Paragraph 2 – The Metaphorical Function of Zombies
- Discuss the symbolic role of zombies in film generally (fear of the masses, disease, mindlessness).
- Explain how World War Z updates the metaphor to reflect 21st-century global anxieties.
Paragraph 3 – Global Crisis and Institutional Collapse
- Analyze scenes showing governments falling apart, the UN being sidelined, the world reduced to reactive chaos.
- Connect to Ed Yong’s argument about institutional failure during COVID-19.
Paragraph 4 – Fear of Migration and the Dehumanized Other
- Examine the treatment of human mobs, refugees, and zombies in border scenes (e.g., Jerusalem wall, flight panic).
- Use Seyla Benhabib’s piece to discuss the rising fear of displacement and the collapse of asylum ethics.
Paragraph 5 – The Spread of Misinformation and Breakdown of Truth
- Point to the conspiracy theories and media confusion in the film’s early scenes.
- Use Tufekci’s argument to show how misinformation spreads like a virus—and how that’s reflected in the zombie metaphor.
Paragraph 6 – The Psychology of Polarization and Fear
- Explore the emotional tone of the film: anxiety, distrust, hyper-individualism.
- Connect to Haidt’s claim that polarization has eroded rational cooperation and heightened mass irrationality.
Paragraph 7 – Counterargument
- Some may argue that World War Z is just a fast-paced action flick with no real political message.
- Rebut by showing how even its structure—a global chase from chaos to cure—mirrors real-world anxieties about global crisis management and ethical triage.

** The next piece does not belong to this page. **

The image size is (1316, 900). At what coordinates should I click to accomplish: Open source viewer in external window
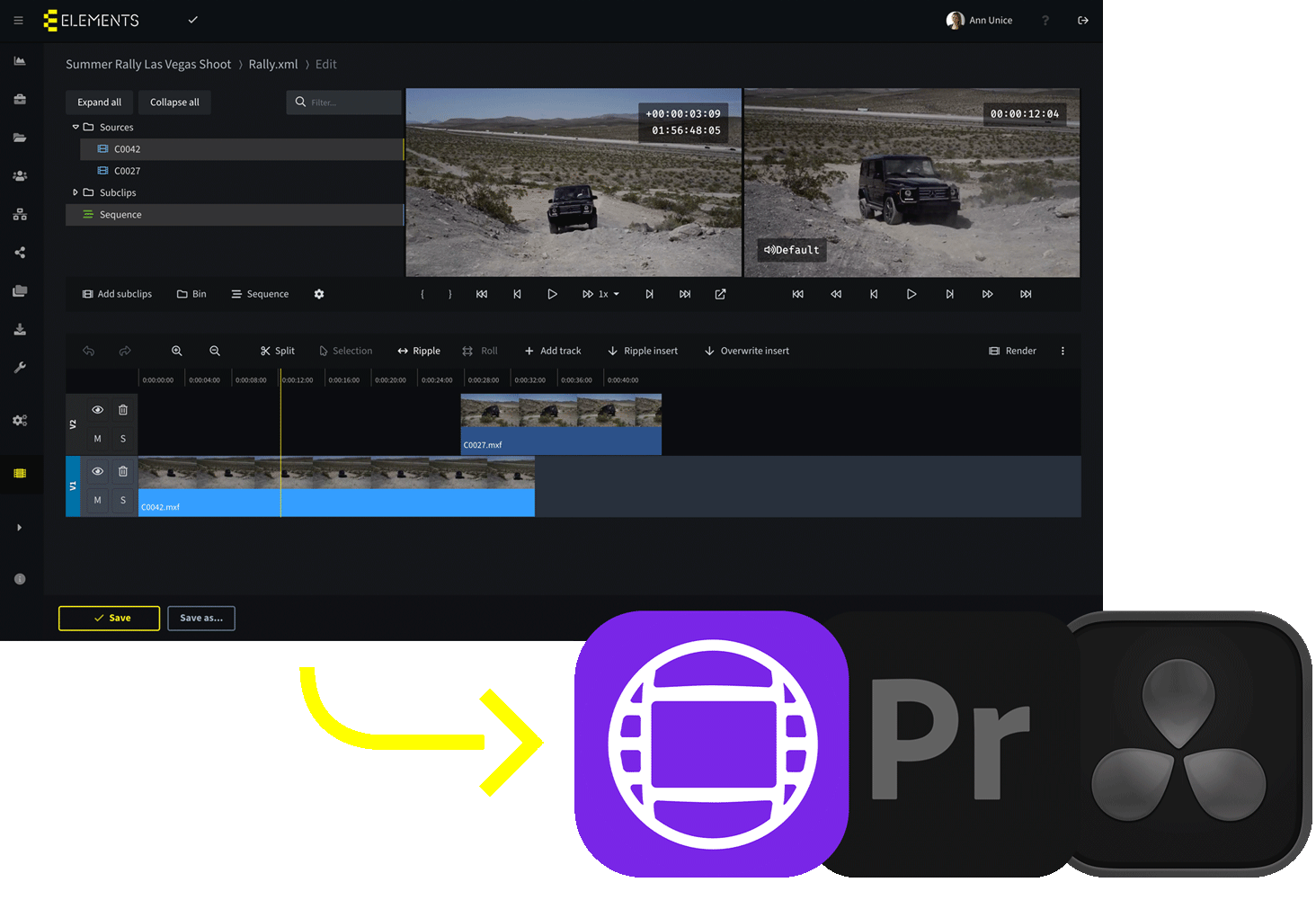coord(720,294)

Paragraph 8 – Deeper Implications of the Metaphor
- Push the metaphor further: zombies as collapsed selves, media-driven mobs, people stripped of identity.
- Reflect on how the film doesn’t just diagnose fear—it reflects our inability to reckon with complexity in a globalized age.
Paragraph 9 – Conclusion
- Reaffirm your thesis.
- Leave the reader with a provocative final thought: maybe the zombies aren’t the dead—they’re us, stripped of cooperation, overwhelmed by fear, and marching blindly toward collapse.